On 10 January 2014, the United States Court of Appeals for the Eleventh Circuit, which encompasses Florida, Georgia and Alabama, vacated its prior opinion which had held that a foreign arbitration falls within the scope of Section 1782 (Application of Consorcio Ecuatoriano de Telecomunicaciones, S.A., Case (CONECEL II) vacating Application of Consorcio Ecuatoriano de Telecomunicaciones (CONECEL I).
In CONECEL I, the Eleventh Circuit held that the pending arbitration proceeding before the Center for Arbitration and Conciliation of the Guayaquil Chamber of Commerce was a “proceeding in a foreign or international tribunal” as contemplated by Section 1782. The Court did not rule on the applicant’s alternative theory that the evidence was sought for use in “contemplated” civil collusion proceedings in Ecuador. In so holding, CONECEL I was guided by the United States Supreme Court decision in Intel Corp. v.
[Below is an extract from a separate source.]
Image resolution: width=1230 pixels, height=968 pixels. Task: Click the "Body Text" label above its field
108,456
Advanced Micro Devices, Inc, which emphasized the legislative history and breadth of the statutory term “tribunal” and suggested that courts examine the nature of the arbitral body at issue to determine whether it functions as a “foreign tribunal” for purposes of Section 1782.
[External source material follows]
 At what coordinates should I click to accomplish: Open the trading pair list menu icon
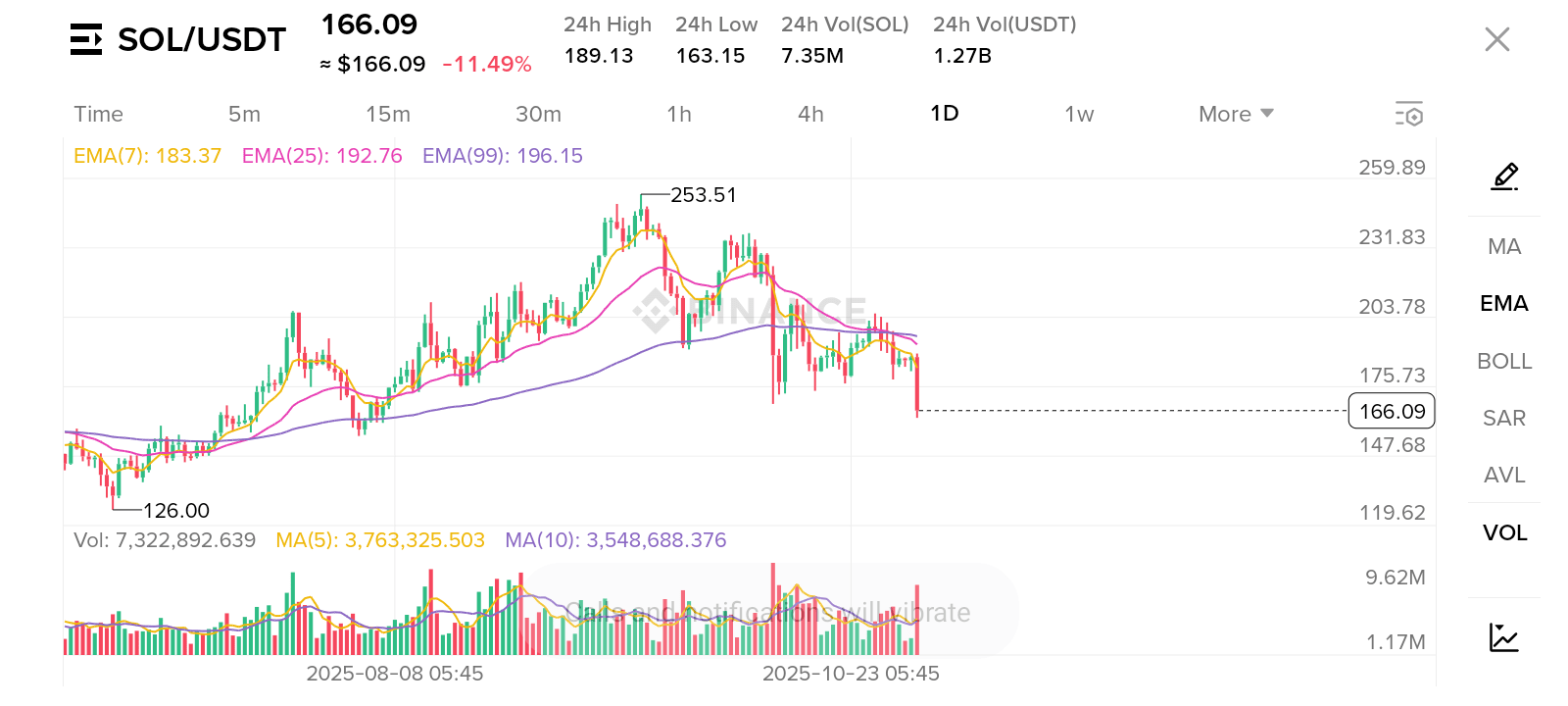click(86, 39)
In CONECEL II, however, the Court explicitly vacated this ruling and “decline[d] to answer this substantial question on the sparse record found in this case.” The Eleventh Circuit nevertheless affirmed the lower court’s grant of Section 1782 relief on the alternative theory that reasonably contemplated civil collusion proceedings qualified as a “proceeding in a foreign or international tribunal” under Section 1782.
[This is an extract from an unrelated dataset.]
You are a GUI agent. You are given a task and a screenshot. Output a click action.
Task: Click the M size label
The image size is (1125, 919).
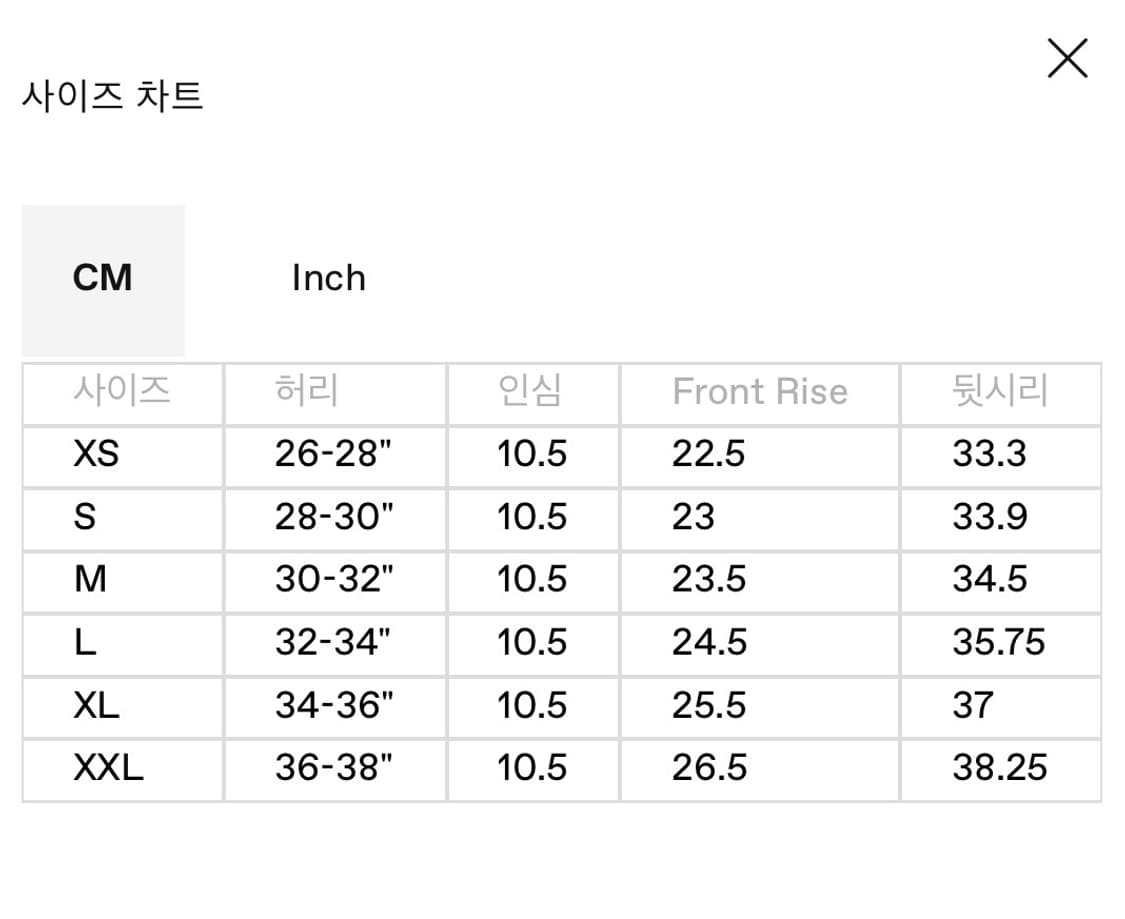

In this sense, the Eleventh Circuit, instead of making a determination on whether a foreign arbitration tribunal qualifies as a “tribunal” under Section 1782, has left the resolution of that question for another day. As the statute’s boundaries are not clear for the majority of federal district courts across the nation, those seeking discovery in the U.S. for use in a foreign or international tribunal must carefully study and monitor developments in the law of the jurisdiction in which the documents, statements or other testimony are sought. Failure to take into account the most recent developments in the law could lead to wasted efforts and legal expense. A discovery plan and litigation strategy must be specifically tailored to the current law of those jurisdictions where the evidence is believed to be found.